Can you yell this far and be heard?
LEVEL 3 - Long hikes more than 6 miles [10K] in one direction on isolated trails with little or no likelihood of encountering other hikers if assistance was needed. These would be outings of several miles and several hours duration which would take one well out into wilderness or back country regions. Trails may be very rarely marked, not maintained, overgrown, and a map is an absolute necessity. Cellphone service would likely be non-existent. These are day long outings.
Next, I am going to provide some suggestions of what I would recommend one take for each of these levels of outings:
For a LEVEL 1 hike, I think one probably can pull off a hike with, as my wife has suggested little more than a bottle of water and a knife. Of course, having your cellphone along is very helpful. In the photo below, I show items carried on a recent L1 hike: A fleece jacket, water bottle, wallet cutting tool, sun hat, warm knit cap, small flashlight, cellphone. A pack is not required...all of these items can easily be carried in one's pockets.
Light kit for a quick hike
On a LEVEL 2 hike, I think a small day pack or hydration pack or fanny pack will suffice. Besides those items shown in the L1, carry a few snacks, extra water, a whistle and a small First Aid kit [read cuts and scrapes].
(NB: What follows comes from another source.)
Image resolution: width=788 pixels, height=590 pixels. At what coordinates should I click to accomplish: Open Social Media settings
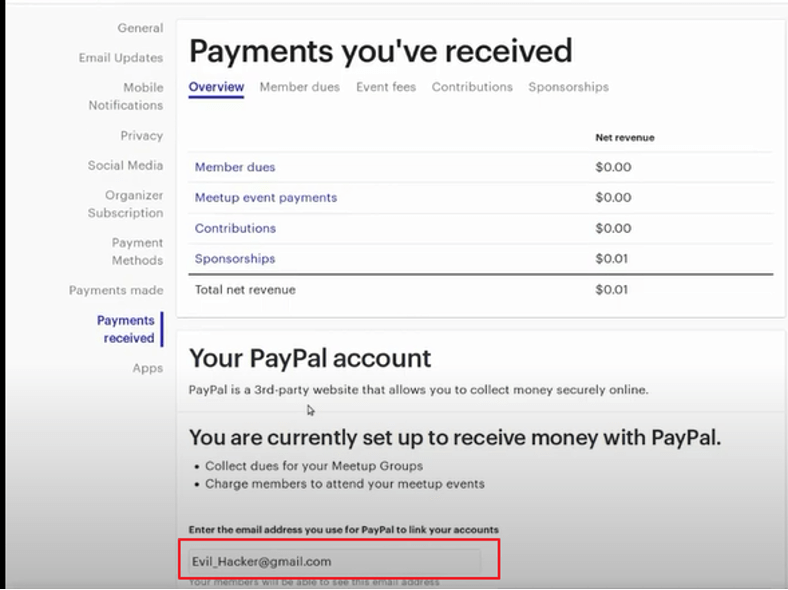125,165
Finally, on a LEVEL 3 hike I recommend you "go heavy" and treat it as an overnight stay, just in case that becomes a reality. In the photo below I have laid out my kit for such an outing. We see that the kit covers First Aid, shelter material, fire making, hydration, food, signaling, cordage, and many other useful items for surviving a night or two lost or injured on a trail.
Overnight Trail Kit
I think we need to consider that there are always variables that we need take into account, and should always adjust our kit to accommodate:
- Weather: Hot or cold conditions, precipitation. It may be that you live in a region where weather can change dramatically and quickly. In that case it might be wise to carry a bit of extra clothing, perhaps a jacket with hood.
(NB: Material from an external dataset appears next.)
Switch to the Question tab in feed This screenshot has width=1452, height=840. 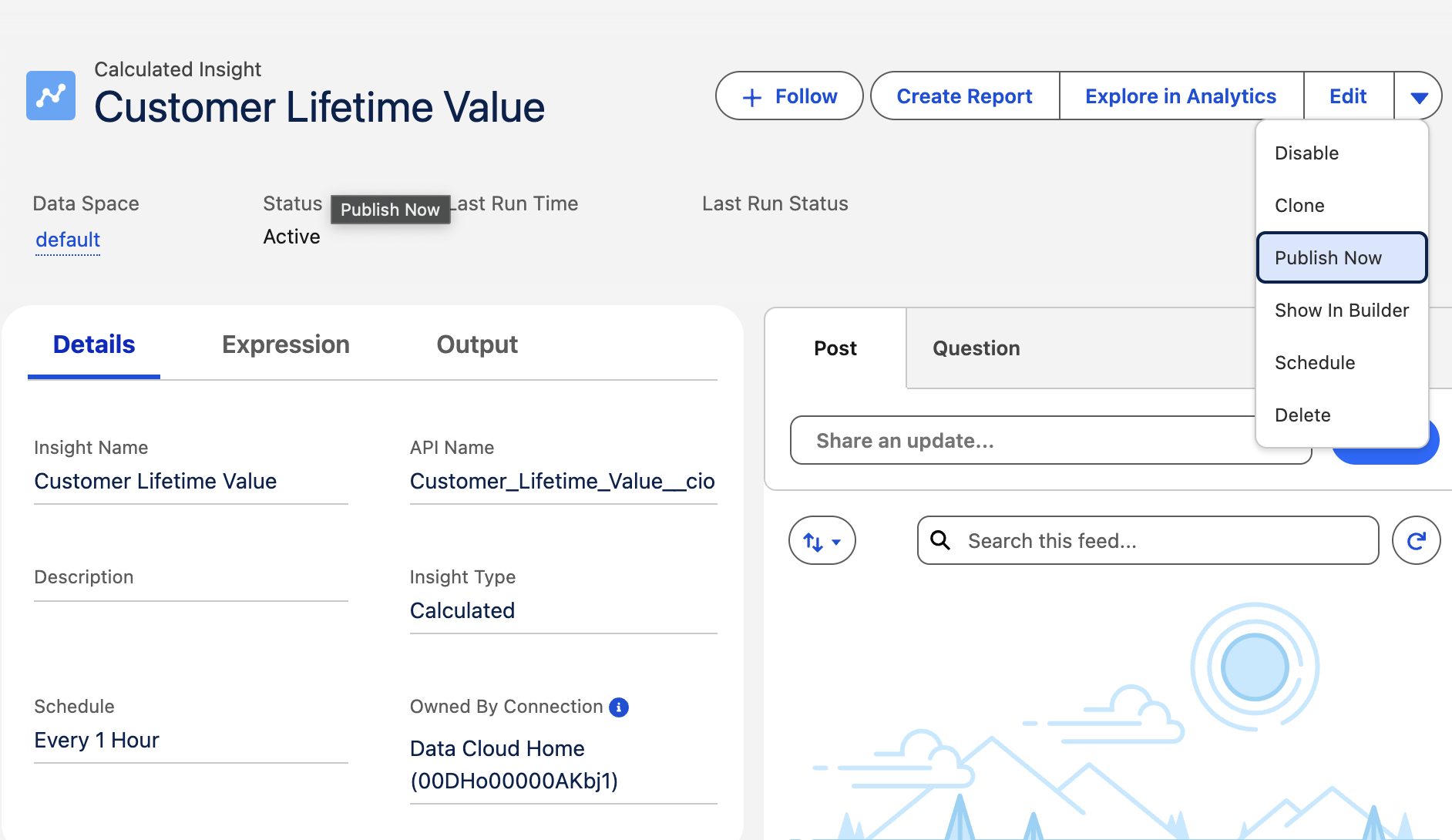coord(976,348)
- Fitness: Your level of conditioning [or lack thereof] medical issues, required medications. Do not exceed your ability. If invited on a hike assess to determine whether it is within your ability. Make any hike host aware of your limits or medical issues in advance of the hike.
- Terrain: elevation gain, trail conditions and strata [loose rocks, deep sand, etc.] not only affect shoe choice, but whether a hiking stick or trekking poles should be carried. Obviously these would not be needed on a flat, smooth park path.
- Dangers: Dangerous wildlife has increasingly been seen coming into the front country of many areas. You don't just see them in the back country anymore. Be aware of tracks and how to deal with wildlife should you encounter them on the trail.
Coyote track along trail
A final word: Nothing I have said here is intended to dissuade anyone from carrying more gear should they decide to do so. In my own case, I prefer to always carry a day pack equipped with some extra clothing, a GRABBER "Sportsman" reflective blanket, extra water, some food, medical supplies, a sheath knife, signaling and fire making tools; essentially everything needed to spend a night on the trail if it were necessary to do so and to care for myself or render aid to another were an injury to occur. I have on at least one occasion provided water to a person suffering dehydration. I have arrived late at 2 injury scenes where help was being provided, but expect someday it may fall on me to help with a trail injury victim.
I hope you have found this article helpful and useful.